Some analysts said the speech appeared in part a "victory lap," but one in which Greenspan seemed concerned about the potential for market stress once he leaves office.
"As outgoing Fed chairman, he's clearly concerned about the asset cycle and the prospect the low concern on credit risk is going to be associated with a decline in asset prices down the track," said Alan Ruskin, research director at 4Cast Inc.
Greenspan did not refer specifically to the low risk premiums evident in the U.S. bond market — a topic he and other Fed officials have addressed in recent speeches.
Those low risk premiums have kept long-term interest rates down, helping underpin swift housing price (search) gains.

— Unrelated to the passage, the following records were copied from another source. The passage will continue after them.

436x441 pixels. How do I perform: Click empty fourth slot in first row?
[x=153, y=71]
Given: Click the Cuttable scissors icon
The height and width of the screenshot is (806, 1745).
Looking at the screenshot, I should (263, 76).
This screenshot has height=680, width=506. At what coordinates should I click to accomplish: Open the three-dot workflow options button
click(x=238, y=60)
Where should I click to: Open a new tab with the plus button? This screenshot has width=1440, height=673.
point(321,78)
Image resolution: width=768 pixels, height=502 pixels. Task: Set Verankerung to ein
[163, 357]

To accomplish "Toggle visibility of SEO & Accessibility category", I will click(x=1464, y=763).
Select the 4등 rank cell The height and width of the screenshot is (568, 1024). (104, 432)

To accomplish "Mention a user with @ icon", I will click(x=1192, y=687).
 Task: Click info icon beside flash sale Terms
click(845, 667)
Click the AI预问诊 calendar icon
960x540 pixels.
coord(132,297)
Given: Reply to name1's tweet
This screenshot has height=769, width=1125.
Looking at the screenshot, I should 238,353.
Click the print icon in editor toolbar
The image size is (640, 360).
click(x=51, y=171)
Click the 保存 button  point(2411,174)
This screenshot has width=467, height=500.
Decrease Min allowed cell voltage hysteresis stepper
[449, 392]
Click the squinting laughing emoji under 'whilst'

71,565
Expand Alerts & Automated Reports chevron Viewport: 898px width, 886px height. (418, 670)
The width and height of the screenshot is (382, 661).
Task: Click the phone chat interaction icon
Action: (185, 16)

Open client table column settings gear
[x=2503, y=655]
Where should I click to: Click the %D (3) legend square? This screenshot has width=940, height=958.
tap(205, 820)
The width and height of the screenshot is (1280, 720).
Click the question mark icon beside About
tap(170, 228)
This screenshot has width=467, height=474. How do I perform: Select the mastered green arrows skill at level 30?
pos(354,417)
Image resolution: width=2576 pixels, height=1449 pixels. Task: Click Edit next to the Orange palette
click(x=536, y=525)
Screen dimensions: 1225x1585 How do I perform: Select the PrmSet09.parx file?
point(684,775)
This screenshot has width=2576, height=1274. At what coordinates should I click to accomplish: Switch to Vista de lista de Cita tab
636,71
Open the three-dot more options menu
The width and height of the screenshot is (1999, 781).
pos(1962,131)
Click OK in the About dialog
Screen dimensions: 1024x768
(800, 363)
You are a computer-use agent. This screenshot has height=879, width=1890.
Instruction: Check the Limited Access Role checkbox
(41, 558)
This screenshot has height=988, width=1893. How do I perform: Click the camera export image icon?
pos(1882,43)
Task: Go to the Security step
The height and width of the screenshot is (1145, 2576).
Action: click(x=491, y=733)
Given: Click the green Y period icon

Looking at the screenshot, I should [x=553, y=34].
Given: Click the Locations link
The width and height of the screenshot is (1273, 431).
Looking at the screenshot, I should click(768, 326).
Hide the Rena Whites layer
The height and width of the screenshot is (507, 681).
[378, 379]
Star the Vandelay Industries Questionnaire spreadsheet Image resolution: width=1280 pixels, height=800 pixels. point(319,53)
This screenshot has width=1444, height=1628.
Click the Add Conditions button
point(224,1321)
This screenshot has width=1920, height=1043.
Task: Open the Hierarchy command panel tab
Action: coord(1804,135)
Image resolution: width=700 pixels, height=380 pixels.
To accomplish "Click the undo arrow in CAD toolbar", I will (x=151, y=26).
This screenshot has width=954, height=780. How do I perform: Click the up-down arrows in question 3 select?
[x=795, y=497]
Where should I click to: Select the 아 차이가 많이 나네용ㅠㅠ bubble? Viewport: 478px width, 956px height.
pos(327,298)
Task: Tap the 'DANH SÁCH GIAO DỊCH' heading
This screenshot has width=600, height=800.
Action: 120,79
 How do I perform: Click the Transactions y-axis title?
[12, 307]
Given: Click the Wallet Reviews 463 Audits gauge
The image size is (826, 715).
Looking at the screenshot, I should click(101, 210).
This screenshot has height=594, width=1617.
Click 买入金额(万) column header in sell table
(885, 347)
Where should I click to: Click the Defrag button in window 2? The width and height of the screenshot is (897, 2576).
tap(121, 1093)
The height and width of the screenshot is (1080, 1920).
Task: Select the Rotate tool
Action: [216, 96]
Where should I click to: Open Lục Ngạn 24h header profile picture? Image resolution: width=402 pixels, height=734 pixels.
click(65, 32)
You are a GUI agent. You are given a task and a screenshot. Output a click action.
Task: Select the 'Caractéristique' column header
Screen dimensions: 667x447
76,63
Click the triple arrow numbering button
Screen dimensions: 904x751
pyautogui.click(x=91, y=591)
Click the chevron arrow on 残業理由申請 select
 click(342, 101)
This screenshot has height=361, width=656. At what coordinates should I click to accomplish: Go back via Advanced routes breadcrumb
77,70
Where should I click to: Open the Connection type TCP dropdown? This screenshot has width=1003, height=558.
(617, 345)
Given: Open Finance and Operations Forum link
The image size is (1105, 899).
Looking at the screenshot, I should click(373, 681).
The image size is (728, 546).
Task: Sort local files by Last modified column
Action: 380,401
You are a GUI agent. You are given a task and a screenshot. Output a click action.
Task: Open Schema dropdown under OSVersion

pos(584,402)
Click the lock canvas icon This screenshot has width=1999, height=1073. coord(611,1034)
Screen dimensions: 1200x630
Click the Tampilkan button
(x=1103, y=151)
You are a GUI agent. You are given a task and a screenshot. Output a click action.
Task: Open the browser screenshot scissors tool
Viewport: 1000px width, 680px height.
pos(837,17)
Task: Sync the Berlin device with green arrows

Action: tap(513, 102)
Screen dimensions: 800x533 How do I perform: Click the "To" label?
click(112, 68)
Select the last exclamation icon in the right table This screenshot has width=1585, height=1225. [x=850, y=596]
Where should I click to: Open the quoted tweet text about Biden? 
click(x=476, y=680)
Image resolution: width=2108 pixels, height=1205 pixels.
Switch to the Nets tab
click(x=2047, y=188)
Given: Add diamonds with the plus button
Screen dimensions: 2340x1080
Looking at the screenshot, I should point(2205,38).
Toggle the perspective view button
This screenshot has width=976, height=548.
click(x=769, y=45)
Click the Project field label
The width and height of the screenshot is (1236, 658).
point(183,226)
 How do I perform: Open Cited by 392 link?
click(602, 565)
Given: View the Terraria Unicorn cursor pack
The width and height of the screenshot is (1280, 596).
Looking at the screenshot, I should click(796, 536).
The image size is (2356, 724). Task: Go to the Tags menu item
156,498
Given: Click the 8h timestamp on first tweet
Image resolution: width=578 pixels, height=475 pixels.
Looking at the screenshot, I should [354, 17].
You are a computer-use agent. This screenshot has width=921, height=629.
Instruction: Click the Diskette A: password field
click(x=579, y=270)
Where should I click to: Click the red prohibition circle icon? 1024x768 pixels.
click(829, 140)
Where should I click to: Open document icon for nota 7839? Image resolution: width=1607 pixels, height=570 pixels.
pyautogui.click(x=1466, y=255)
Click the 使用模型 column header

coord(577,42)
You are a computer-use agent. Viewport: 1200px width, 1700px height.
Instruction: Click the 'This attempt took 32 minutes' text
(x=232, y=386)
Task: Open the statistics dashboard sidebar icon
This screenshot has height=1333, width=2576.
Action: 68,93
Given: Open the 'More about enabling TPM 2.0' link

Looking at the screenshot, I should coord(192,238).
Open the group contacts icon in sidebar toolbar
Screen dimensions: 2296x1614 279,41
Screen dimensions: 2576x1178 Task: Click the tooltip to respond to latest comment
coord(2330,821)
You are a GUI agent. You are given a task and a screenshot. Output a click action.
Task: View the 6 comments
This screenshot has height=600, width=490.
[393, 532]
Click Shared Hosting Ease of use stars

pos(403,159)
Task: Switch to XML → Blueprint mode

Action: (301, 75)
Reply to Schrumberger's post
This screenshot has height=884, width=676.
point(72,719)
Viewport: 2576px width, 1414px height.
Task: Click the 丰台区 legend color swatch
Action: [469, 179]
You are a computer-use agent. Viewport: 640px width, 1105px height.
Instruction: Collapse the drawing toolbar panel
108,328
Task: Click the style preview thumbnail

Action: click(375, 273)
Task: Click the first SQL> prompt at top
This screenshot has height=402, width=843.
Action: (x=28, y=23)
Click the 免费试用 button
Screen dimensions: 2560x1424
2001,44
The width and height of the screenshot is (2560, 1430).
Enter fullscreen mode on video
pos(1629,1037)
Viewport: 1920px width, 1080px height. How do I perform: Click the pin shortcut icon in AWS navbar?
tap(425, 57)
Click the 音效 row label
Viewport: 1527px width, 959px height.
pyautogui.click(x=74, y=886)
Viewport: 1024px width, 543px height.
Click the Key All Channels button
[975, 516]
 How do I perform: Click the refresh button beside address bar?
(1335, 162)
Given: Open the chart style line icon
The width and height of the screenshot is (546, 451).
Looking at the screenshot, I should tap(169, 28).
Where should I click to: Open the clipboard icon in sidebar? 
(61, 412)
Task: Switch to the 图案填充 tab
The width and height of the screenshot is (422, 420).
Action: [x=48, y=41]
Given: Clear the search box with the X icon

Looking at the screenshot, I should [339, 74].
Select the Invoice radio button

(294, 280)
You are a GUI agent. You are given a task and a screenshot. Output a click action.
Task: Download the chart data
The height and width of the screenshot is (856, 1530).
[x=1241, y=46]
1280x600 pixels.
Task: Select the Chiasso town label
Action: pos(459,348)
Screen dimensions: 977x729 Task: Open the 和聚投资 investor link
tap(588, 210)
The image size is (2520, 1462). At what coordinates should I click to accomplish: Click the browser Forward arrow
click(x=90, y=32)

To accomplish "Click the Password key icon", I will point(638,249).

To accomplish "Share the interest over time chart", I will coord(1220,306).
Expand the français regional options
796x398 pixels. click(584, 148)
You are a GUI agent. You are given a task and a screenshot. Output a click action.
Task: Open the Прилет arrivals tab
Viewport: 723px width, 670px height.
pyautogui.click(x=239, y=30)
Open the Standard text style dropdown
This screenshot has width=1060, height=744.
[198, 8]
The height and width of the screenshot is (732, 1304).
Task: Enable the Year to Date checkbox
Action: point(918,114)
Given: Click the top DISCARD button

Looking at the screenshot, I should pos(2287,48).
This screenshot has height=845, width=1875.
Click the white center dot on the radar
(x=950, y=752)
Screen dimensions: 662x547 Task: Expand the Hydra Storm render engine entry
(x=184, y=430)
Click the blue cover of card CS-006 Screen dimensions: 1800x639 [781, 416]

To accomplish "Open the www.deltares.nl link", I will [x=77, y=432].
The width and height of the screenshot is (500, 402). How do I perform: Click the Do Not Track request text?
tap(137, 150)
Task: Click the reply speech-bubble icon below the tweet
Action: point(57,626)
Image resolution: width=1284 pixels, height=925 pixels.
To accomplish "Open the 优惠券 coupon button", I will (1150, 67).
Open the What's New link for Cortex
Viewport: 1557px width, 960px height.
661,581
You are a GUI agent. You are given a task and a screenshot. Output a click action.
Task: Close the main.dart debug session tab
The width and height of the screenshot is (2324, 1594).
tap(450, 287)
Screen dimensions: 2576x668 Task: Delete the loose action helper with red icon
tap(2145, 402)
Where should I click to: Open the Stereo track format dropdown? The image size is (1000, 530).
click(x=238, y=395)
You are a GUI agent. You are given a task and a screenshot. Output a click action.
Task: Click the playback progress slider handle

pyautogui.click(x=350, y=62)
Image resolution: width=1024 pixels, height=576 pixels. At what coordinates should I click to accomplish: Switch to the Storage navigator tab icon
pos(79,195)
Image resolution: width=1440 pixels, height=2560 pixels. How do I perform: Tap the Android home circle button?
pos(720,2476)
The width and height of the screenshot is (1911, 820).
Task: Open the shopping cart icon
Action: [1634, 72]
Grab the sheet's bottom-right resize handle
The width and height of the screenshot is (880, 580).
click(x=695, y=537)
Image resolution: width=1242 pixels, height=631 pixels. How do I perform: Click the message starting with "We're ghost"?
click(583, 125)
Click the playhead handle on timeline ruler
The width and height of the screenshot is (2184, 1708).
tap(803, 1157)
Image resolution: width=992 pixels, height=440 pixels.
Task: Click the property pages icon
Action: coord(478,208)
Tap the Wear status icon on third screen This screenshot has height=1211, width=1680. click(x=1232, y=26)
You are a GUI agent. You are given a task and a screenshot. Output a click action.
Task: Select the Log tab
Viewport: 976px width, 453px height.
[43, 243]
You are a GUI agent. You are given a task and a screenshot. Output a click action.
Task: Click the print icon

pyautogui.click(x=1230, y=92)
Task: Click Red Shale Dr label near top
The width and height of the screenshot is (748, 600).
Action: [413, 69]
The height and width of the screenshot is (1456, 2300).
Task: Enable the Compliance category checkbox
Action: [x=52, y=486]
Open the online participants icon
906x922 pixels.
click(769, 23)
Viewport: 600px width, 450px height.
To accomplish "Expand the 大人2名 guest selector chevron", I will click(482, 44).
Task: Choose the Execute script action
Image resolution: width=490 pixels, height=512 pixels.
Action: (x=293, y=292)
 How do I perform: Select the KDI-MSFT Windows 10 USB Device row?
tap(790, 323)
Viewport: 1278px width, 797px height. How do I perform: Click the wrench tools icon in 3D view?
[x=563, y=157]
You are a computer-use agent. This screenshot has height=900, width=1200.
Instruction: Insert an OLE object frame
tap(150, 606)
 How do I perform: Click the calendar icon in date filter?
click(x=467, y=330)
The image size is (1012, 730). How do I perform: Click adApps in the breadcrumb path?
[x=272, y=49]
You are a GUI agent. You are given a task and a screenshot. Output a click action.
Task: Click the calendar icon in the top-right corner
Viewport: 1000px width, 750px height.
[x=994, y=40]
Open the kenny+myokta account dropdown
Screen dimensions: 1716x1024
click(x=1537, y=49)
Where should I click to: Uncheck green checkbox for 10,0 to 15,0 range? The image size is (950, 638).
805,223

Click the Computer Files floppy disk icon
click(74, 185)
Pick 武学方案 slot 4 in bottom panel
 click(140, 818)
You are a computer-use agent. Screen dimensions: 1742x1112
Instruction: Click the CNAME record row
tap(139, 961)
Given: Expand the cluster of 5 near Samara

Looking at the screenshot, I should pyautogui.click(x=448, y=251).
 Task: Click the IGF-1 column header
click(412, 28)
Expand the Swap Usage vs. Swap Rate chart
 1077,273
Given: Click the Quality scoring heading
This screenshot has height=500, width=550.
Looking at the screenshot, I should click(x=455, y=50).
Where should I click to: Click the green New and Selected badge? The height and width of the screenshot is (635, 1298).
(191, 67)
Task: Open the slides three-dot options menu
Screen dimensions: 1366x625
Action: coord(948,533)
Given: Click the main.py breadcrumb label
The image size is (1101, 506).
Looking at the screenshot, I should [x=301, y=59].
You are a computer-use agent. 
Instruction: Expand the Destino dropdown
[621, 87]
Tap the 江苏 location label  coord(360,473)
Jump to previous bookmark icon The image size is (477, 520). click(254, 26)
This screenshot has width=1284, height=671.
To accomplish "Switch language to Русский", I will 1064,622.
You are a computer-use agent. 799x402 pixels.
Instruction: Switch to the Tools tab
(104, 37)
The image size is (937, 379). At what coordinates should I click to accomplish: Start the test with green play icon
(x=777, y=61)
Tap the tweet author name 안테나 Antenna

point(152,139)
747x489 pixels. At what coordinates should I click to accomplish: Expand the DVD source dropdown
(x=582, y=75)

In a speech Monday, Greenspan restated his view that "froth" was evident in some local housing markets, but said it was not yet clear if those speculative conditions would reach across the nation as a whole.
On Tuesday, he said "fostering an environment of maximum competition" was the best way to ensure economic flexibility.
In that regard, he said it was important to ward off misguided efforts to try to protect jobs through trade protectionism and other competition-inhibiting policies.
"Protectionism in all its guises, both domestic and international, does not contribute to the welfare of American workers," Greenspan said. "At best, it is a short-term fix at a cost of lower standards of living for the nation as a whole."